At this point, the rapport can't be any better among them, she says, adding that the best part of making Guest's movies is "they also wind up being kinda good movies."

"It would almost be enough just to have that experience of doing it and `Oh, well, too bad it wasn't good, but at least we had fun.' But they're all really talented people, too, so you get the fun of working with them, and the social fun of it."

Familiar voice in animated featuresBorn in Toronto the sixth of seven children, O'Hara followed a couple siblings into show business: singer-songwriter/actress Mary Margaret and improv actor Marcus, who dated Gilda Radner before Catherine's entree into the Second City comedy troupe. (Younger brother Michael is a writer.)

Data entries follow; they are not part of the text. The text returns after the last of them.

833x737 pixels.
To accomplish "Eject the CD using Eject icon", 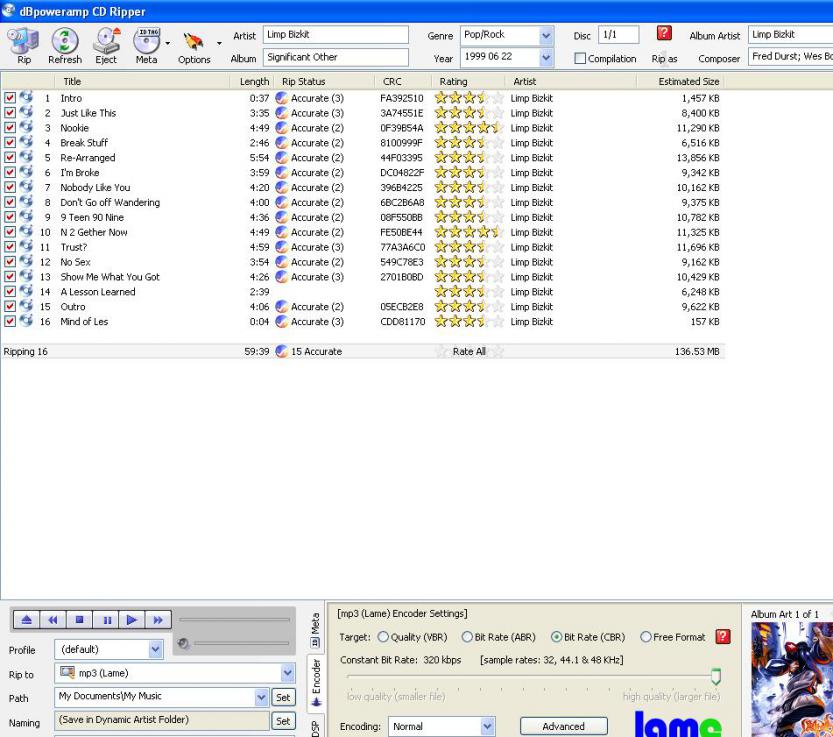I will [x=106, y=42].
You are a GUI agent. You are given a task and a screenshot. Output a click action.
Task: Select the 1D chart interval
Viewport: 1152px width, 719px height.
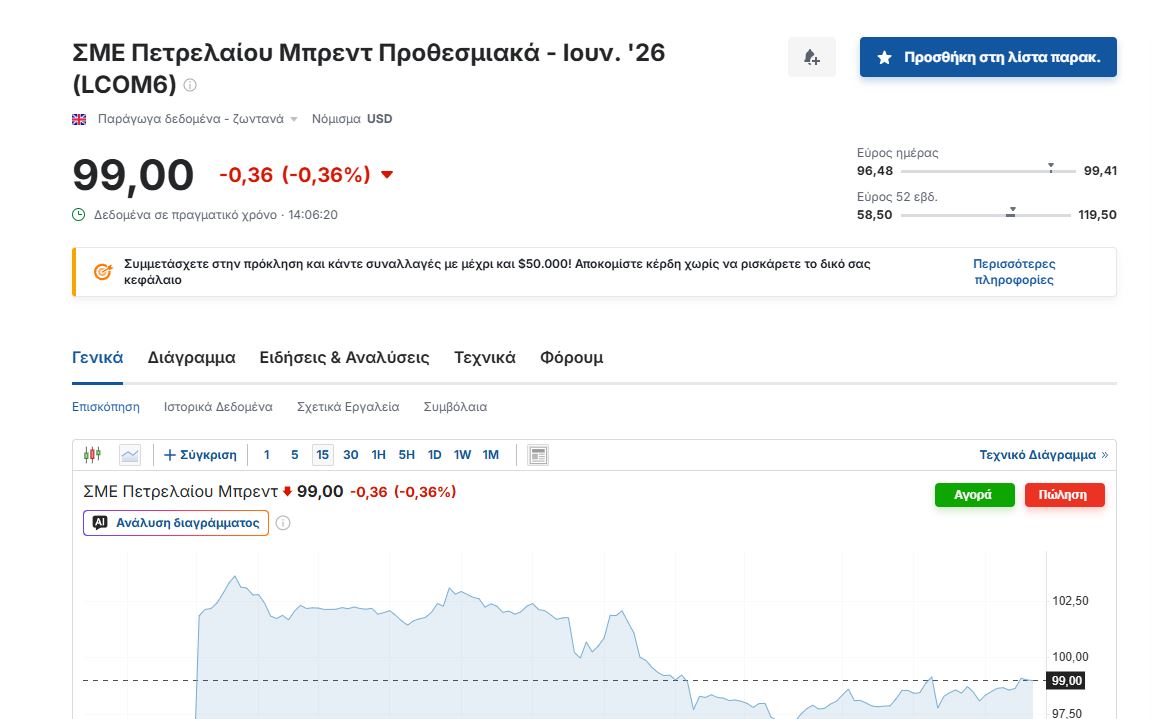[x=434, y=455]
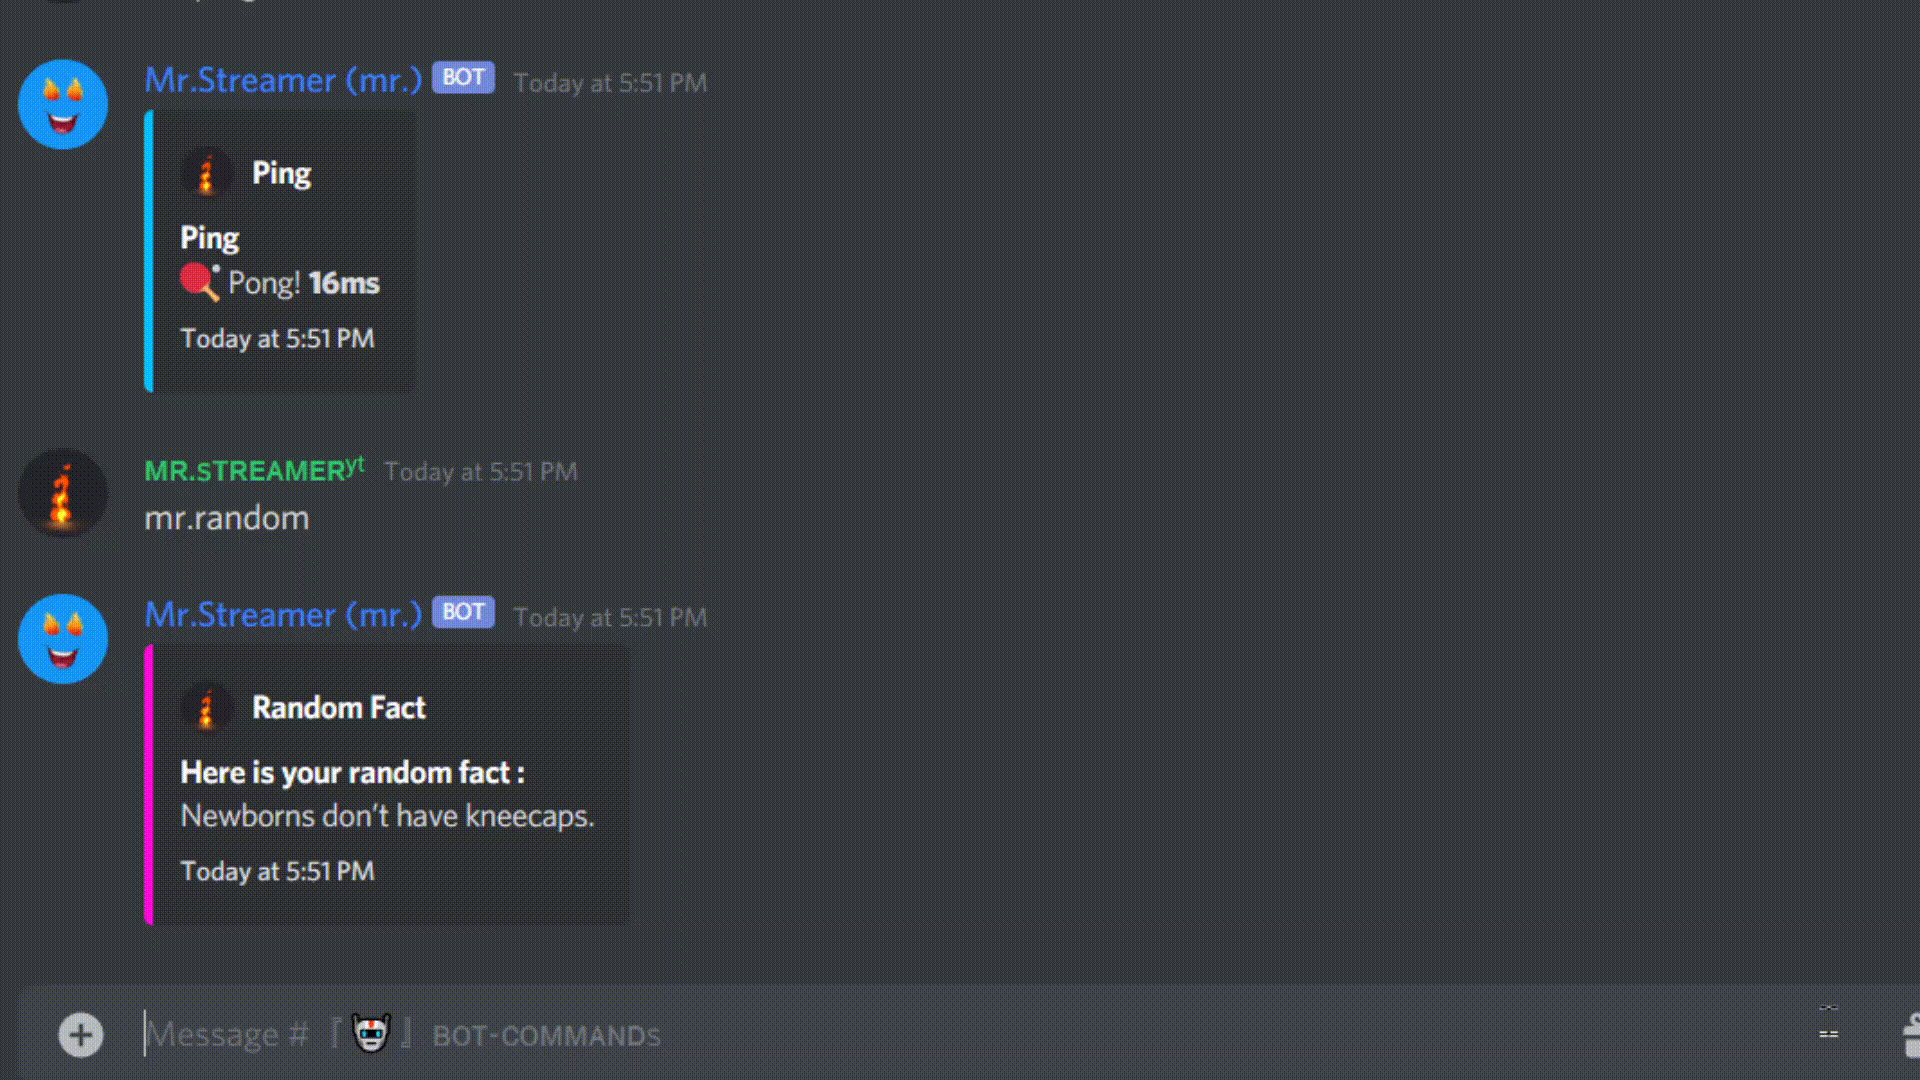
Task: Click the timestamp next to MR.STREAMERyt username
Action: tap(481, 472)
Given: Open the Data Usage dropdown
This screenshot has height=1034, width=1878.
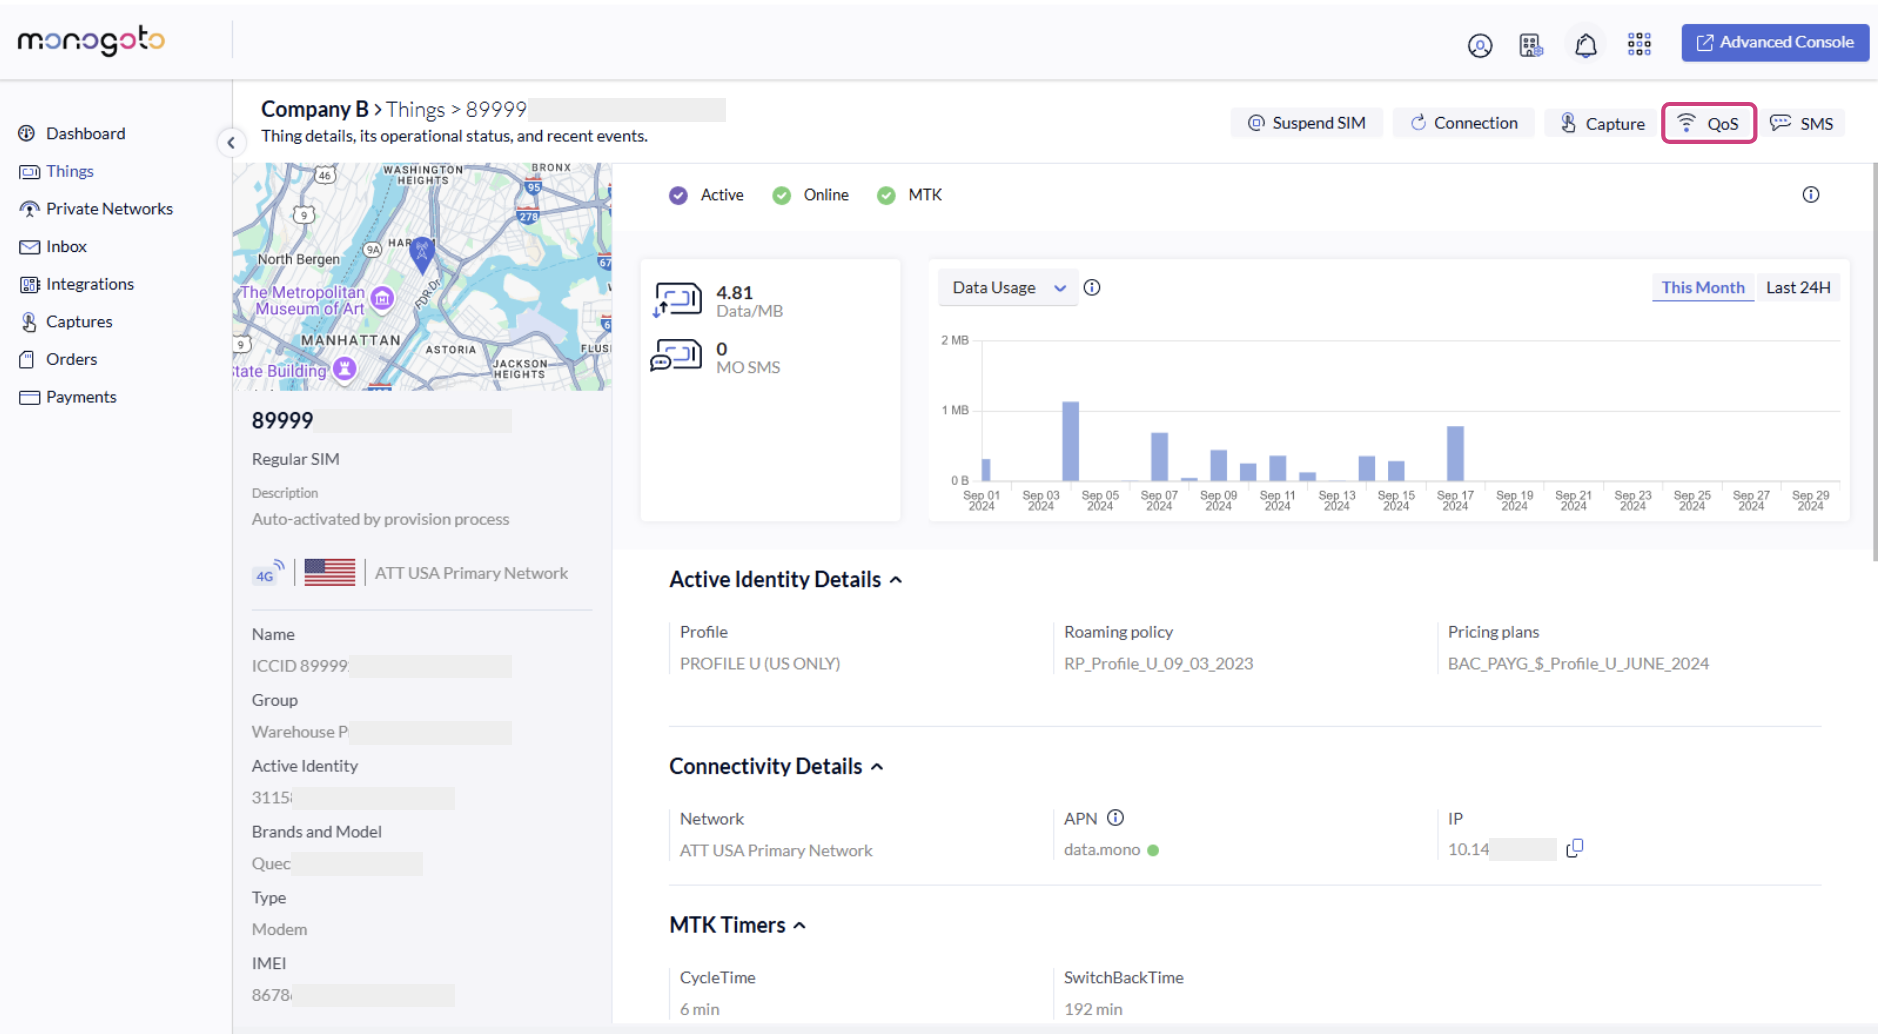Looking at the screenshot, I should click(1007, 288).
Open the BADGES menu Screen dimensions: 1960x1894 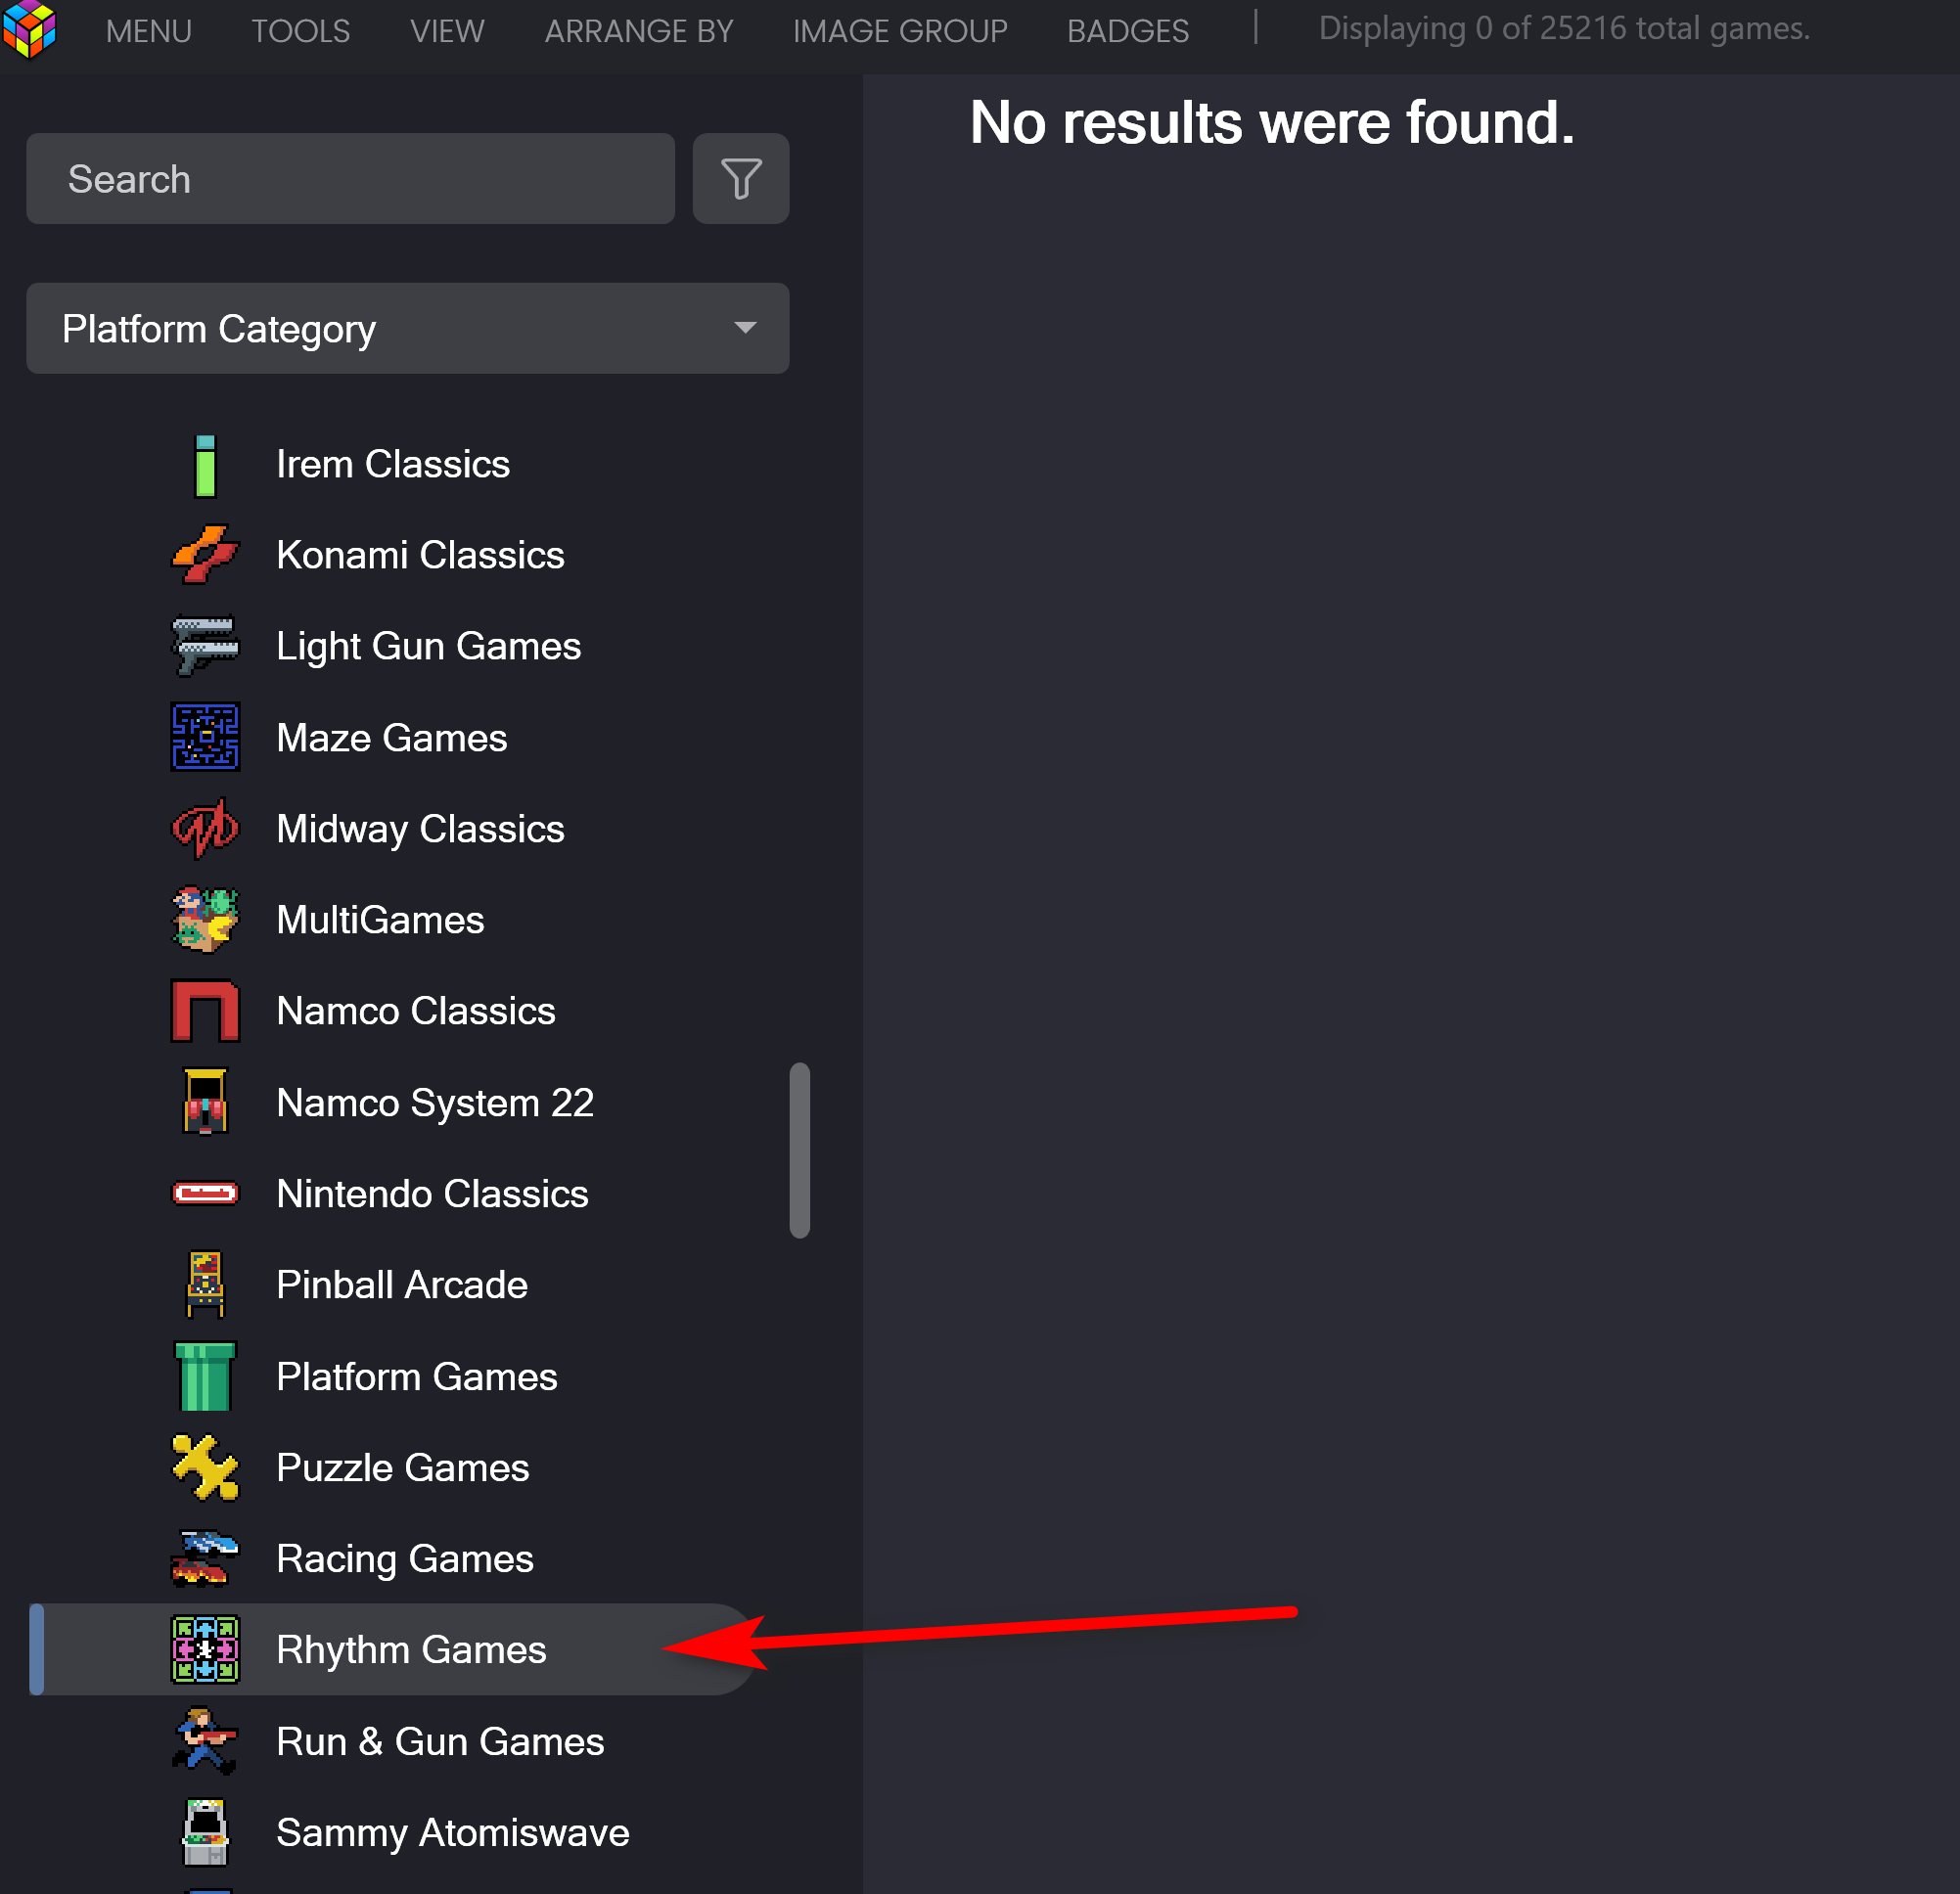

O'Hara, who lives in Southern California with her husband and 9- and 12-year-old sons, has recurringly supplied voices for animated features. Earlier this year, she was in "Monster House" and "Over the Hedge." She's also in "The Nightmare Before Christmas," recently re-released in 3D. Come April, she'll appear in "Penelope," starring Christina Ricci and James McAvoy.

And, of course, she's well-remembered as the mother in the "Home Alone" movies — too well, and apparently too true-to-life, in the case of one young fan she once encountered.

She recalls a little boy, about 9, came up to her after she did the second "Home Alone" movie — "I know the second one was pushing it, for actually losing your kid twice" — and he asked, "Are you the lady who lost her son?"

"And I said, `In the MOVIE, yeah.'

"`And didn't you do it again?'

"`Yeah, it was a sequel. I know. Sorry. OK, I'm sorry. They offered a lot of money.' I'm telling this 9-year-old I'm sorry.

"`How could you do that twice to your son?'

"`I know, I'm sorry. But, you know it's a movie and hopefully that would never — '"

"`Isn't that called abandonment?'"

Adult fans can be no better, though.

"I get `You look like that actress — oh, what's her name?' ... And a few times I get, `You look like, what's her name, what's her name, Catherine O'Hara.' And for fun, a few times I tried this and it almost always, like, bit me in the ass for doing it ... I'd say, `I don't look anything like that dog.' And one guy said: `Well, she's not THAT bad.' OK, never mind."